* _How to complete this task_
Copy out each line below exactly as it appears.

* _Collected data_

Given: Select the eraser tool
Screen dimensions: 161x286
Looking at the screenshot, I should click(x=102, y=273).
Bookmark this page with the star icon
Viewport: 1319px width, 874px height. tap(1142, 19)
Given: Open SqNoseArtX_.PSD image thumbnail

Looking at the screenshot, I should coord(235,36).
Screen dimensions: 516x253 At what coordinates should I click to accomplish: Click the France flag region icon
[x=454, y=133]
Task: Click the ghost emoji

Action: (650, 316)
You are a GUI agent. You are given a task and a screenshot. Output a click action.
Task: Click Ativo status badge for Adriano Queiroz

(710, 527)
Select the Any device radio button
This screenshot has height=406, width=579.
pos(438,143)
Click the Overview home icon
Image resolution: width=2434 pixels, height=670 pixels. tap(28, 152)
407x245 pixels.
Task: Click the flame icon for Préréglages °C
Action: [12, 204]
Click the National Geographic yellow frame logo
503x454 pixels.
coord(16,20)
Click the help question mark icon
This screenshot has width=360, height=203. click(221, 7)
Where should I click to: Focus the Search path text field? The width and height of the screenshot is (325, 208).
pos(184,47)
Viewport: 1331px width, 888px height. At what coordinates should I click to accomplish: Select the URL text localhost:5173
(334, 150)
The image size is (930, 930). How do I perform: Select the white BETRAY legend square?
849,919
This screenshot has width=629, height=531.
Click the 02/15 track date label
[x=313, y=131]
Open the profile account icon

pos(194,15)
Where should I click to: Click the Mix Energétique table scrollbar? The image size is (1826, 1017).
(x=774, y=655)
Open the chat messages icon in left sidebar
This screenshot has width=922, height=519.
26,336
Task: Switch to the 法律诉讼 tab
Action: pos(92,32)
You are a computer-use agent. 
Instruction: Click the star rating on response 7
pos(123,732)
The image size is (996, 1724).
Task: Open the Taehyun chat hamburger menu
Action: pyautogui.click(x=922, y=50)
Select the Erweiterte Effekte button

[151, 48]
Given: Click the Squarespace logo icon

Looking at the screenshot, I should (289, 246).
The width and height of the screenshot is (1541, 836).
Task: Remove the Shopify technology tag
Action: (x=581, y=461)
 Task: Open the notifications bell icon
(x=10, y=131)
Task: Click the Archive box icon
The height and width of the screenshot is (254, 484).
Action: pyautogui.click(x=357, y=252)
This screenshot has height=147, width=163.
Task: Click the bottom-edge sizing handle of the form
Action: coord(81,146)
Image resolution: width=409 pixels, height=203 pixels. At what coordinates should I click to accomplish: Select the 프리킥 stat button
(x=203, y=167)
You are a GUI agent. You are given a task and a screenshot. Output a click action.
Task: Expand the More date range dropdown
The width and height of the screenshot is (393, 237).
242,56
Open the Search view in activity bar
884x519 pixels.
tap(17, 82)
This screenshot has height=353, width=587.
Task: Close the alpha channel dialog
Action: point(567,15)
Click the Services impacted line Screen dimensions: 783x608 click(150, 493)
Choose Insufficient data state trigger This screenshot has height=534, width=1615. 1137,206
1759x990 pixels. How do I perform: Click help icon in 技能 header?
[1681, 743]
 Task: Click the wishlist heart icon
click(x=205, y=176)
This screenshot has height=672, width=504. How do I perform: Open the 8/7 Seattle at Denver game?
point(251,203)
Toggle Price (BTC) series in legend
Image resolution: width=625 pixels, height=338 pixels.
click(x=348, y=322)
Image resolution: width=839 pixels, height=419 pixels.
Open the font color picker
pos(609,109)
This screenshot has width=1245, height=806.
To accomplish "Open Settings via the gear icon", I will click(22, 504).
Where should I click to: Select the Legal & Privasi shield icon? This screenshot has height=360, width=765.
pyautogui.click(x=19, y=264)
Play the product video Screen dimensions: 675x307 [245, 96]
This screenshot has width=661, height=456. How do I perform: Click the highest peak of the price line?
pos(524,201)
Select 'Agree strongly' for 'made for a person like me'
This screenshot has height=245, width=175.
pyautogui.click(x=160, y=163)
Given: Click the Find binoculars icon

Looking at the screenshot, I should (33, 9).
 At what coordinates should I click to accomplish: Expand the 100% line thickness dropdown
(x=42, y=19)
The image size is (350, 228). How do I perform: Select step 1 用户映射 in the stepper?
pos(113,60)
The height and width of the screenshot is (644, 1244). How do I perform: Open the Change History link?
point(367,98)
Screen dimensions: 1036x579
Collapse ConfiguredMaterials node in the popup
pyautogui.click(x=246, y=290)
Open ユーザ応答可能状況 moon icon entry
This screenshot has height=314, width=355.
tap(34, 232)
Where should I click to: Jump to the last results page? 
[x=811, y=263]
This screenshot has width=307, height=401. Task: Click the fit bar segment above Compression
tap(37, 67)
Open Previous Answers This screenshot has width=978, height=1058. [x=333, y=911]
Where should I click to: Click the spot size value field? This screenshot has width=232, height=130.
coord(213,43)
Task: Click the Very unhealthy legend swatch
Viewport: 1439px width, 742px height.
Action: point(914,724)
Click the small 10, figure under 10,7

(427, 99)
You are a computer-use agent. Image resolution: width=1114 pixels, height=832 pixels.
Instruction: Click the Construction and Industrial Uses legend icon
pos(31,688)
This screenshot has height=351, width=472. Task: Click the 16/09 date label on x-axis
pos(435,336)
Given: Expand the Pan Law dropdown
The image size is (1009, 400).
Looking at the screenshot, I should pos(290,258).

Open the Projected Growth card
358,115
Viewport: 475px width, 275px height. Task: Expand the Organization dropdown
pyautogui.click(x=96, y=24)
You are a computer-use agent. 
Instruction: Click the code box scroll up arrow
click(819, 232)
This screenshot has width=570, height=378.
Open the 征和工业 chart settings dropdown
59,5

* _Exercise response_
Given: Select the eraser tool
Screen dimensions: 161x286
Looking at the screenshot, I should click(x=102, y=273).
Bookmark this page with the star icon
Viewport: 1319px width, 874px height. tap(1142, 19)
Given: Open SqNoseArtX_.PSD image thumbnail

Looking at the screenshot, I should coord(235,36).
Screen dimensions: 516x253 At what coordinates should I click to accomplish: Click the France flag region icon
[x=454, y=133]
Task: Click the ghost emoji

Action: (650, 316)
You are a GUI agent. You are given a task and a screenshot. Output a click action.
Task: Click Ativo status badge for Adriano Queiroz

(710, 527)
Select the Any device radio button
This screenshot has height=406, width=579.
pos(438,143)
Click the Overview home icon
Image resolution: width=2434 pixels, height=670 pixels. tap(28, 152)
407x245 pixels.
Task: Click the flame icon for Préréglages °C
Action: [12, 204]
Click the National Geographic yellow frame logo
503x454 pixels.
coord(16,20)
Click the help question mark icon
This screenshot has width=360, height=203. click(221, 7)
Where should I click to: Focus the Search path text field? The width and height of the screenshot is (325, 208).
pos(184,47)
Viewport: 1331px width, 888px height. At what coordinates should I click to accomplish: Select the URL text localhost:5173
(334, 150)
The image size is (930, 930). How do I perform: Select the white BETRAY legend square?
849,919
This screenshot has width=629, height=531.
Click the 02/15 track date label
[x=313, y=131]
Open the profile account icon

pos(194,15)
Where should I click to: Click the Mix Energétique table scrollbar? The image size is (1826, 1017).
(x=774, y=655)
Open the chat messages icon in left sidebar
This screenshot has width=922, height=519.
26,336
Task: Switch to the 法律诉讼 tab
Action: pos(92,32)
You are a computer-use agent. 
Instruction: Click the star rating on response 7
pos(123,732)
The image size is (996, 1724).
Task: Open the Taehyun chat hamburger menu
Action: pyautogui.click(x=922, y=50)
Select the Erweiterte Effekte button

[151, 48]
Given: Click the Squarespace logo icon

Looking at the screenshot, I should (289, 246).
The width and height of the screenshot is (1541, 836).
Task: Remove the Shopify technology tag
Action: (x=581, y=461)
 Task: Open the notifications bell icon
(x=10, y=131)
Task: Click the Archive box icon
The height and width of the screenshot is (254, 484).
Action: pyautogui.click(x=357, y=252)
This screenshot has height=147, width=163.
Task: Click the bottom-edge sizing handle of the form
Action: coord(81,146)
Image resolution: width=409 pixels, height=203 pixels. At what coordinates should I click to accomplish: Select the 프리킥 stat button
(x=203, y=167)
You are a GUI agent. You are given a task and a screenshot. Output a click action.
Task: Expand the More date range dropdown
The width and height of the screenshot is (393, 237).
242,56
Open the Search view in activity bar
884x519 pixels.
tap(17, 82)
This screenshot has height=353, width=587.
Task: Close the alpha channel dialog
Action: point(567,15)
Click the Services impacted line Screen dimensions: 783x608 click(150, 493)
Choose Insufficient data state trigger This screenshot has height=534, width=1615. 1137,206
1759x990 pixels. How do I perform: Click help icon in 技能 header?
[1681, 743]
 Task: Click the wishlist heart icon
click(x=205, y=176)
This screenshot has height=672, width=504. How do I perform: Open the 8/7 Seattle at Denver game?
point(251,203)
Toggle Price (BTC) series in legend
Image resolution: width=625 pixels, height=338 pixels.
click(x=348, y=322)
Image resolution: width=839 pixels, height=419 pixels.
Open the font color picker
pos(609,109)
This screenshot has width=1245, height=806.
To accomplish "Open Settings via the gear icon", I will click(22, 504).
Where should I click to: Select the Legal & Privasi shield icon? This screenshot has height=360, width=765.
pyautogui.click(x=19, y=264)
Play the product video Screen dimensions: 675x307 [245, 96]
This screenshot has width=661, height=456. How do I perform: Click the highest peak of the price line?
pos(524,201)
Select 'Agree strongly' for 'made for a person like me'
This screenshot has height=245, width=175.
pyautogui.click(x=160, y=163)
Given: Click the Find binoculars icon

Looking at the screenshot, I should (33, 9).
 At what coordinates should I click to accomplish: Expand the 100% line thickness dropdown
(x=42, y=19)
The image size is (350, 228). How do I perform: Select step 1 用户映射 in the stepper?
pos(113,60)
The height and width of the screenshot is (644, 1244). How do I perform: Open the Change History link?
point(367,98)
Screen dimensions: 1036x579
Collapse ConfiguredMaterials node in the popup
pyautogui.click(x=246, y=290)
Open ユーザ応答可能状況 moon icon entry
This screenshot has height=314, width=355.
tap(34, 232)
Where should I click to: Jump to the last results page? 
[x=811, y=263]
This screenshot has width=307, height=401. Task: Click the fit bar segment above Compression
tap(37, 67)
Open Previous Answers This screenshot has width=978, height=1058. [x=333, y=911]
Where should I click to: Click the spot size value field? This screenshot has width=232, height=130.
coord(213,43)
Task: Click the Very unhealthy legend swatch
Viewport: 1439px width, 742px height.
Action: point(914,724)
Click the small 10, figure under 10,7

(427, 99)
You are a computer-use agent. Image resolution: width=1114 pixels, height=832 pixels.
Instruction: Click the Construction and Industrial Uses legend icon
pos(31,688)
This screenshot has height=351, width=472. Task: Click the 16/09 date label on x-axis
pos(435,336)
Given: Expand the Pan Law dropdown
The image size is (1009, 400).
Looking at the screenshot, I should pos(290,258).

Open the Projected Growth card
358,115
Viewport: 475px width, 275px height. Task: Expand the Organization dropdown
pyautogui.click(x=96, y=24)
You are a computer-use agent. 
Instruction: Click the code box scroll up arrow
click(819, 232)
This screenshot has width=570, height=378.
Open the 征和工业 chart settings dropdown
59,5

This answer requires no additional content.